Similmente, nello Srimad-Bhagavatam (3.15.48) i quattro grandi saggi, con Sanaka Muni a
capo, si rivolgono cosi’ al Signore:
“O Persona Suprema, la Tua fama affascina ed e’ al di la’ di ogni contaminazione materiale. Tu sei degno
di essere glorificato, e in Te si riuniscono tutti i luoghi di pellegrinaggio. Le persone che hanno la fortuna
di glorificare le Tue qualita’ e di conoscere veramente la Tua posizione assoluta non sono interessate
neppure alla liberazione che Tu offri loro. Esse sono cosi’ ricche spiritualmente che non accetterebbero
nemmeno il posto di Indra, il re delle regioni celesti, perche’ sanno che egli e’ ancora preda della paura.
Invece, coloro che si dedicano a glorificare le Tue qualita’ spirituali non gustano altro che la gioia e sono
liberi da ogni paura. Perche’ esseri con una tale conoscenza dovrebbero aspirare a una qualsiasi
posizione nel regno celeste?”

Un devoto descrive i sentimenti relativi alla carita’ compiuta dal re Mayuradhvaja:
“La mia voce trema appena cerco di descrivere le attivita’ di Maharaja Mayuradhvaja, a cui offro il mio
rispettoso omaggio.”

Questo re di grande intelligenza pote’ comprendere perche’ un giorno Krishna l’avesse
avvicinato vestito da brahmana. Krishna esigeva da lui la meta’ del suo corpo, che avrebbe
dovuto essere tagliato da sua moglie e dai suoi figli. Il re acconsenti’. Mosso da profondi
sentimenti devozionali, il re Mayuradhvaja pensava sempre a Krishna, e quando capi’ che era
Lui che veniva, travestito da brahmana, per sollecitare questo atto di carita’, non esito’ a farsi
tagliare in due. Il sacrificio di Mayuradhvaja resta unico nella storia del mondo, e noi dobbiamo
rendergli il nostro piu’ rispettoso omaggio. Questo re aveva piena conoscenza del Signore
Supremo che appariva sotto le sembianze di un brahmana, percio’ e’ considerato il
rinunciatario piu’ perfetto o dana-vira.

Chiunque sia sempre pronto a soddisfare Krishna, e compia il servizio di devozione con abilita’,
e’ detto dharma-vira, cioe’ coraggioso nell’eseguire i riti religiosi. Questo livello di dharma-vira
e’ accessibile solo ai devoti elevati che si sono dedicati al compimento dei riti religiosi. Essi
raggiungono questo livello con lo studio delle Scritture autentiche, con la fedelta’ ai principi
morali, la lealta’, la tolleranza e il controllo dei sensi. Votandosi al compimento dei riti spirituali
che mirano alla soddisfazione di Krishna, essi si stabiliscono fermamente nel servizio di
devozione, contrariamente al altre persone che, eseguendo i riti religiosi senza l’intenzione di
soddisfare Krishna, possono solo essere considerate pie.
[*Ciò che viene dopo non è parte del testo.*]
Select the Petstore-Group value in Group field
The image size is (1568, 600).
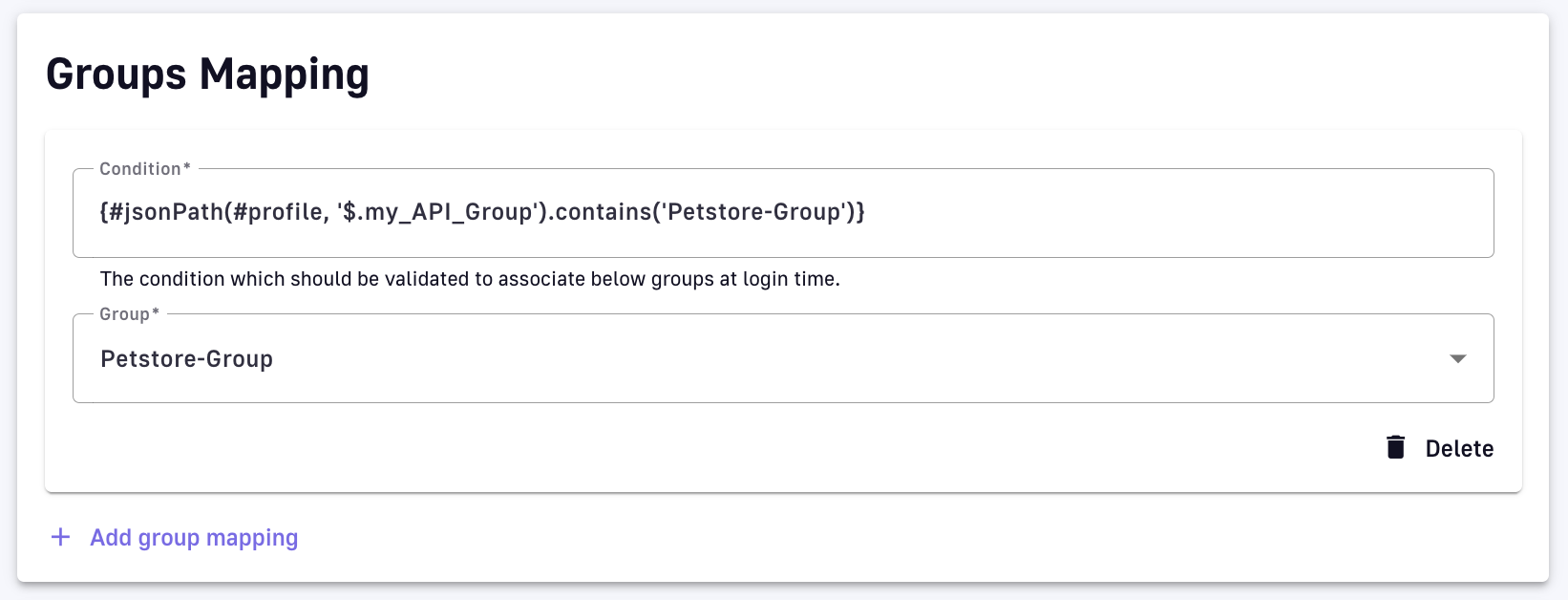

La meraviglia e il coraggio

Maharaja Yudhisthira offre certamente il migliore esempio di un dharma-vira. Un devoto disse
un giorno a Krishna:
“O Krishna, vincitore di tutti i demoni, il re Yudhisthira, figlio maggiore del re Pandu, compi’ numerosi
sacrifici con l’unico scopo di soddisfarTi e invito’ sempre Indra, il re dei pianeti celesti. Ma poiche’ Indra
doveva, per questo motivo, lasciare troppo frequentemente la sua sposa Sacidevi, questa passava gran
parte del tempo a sospirare in sua assenza, tenendosi il viso tra le mani.”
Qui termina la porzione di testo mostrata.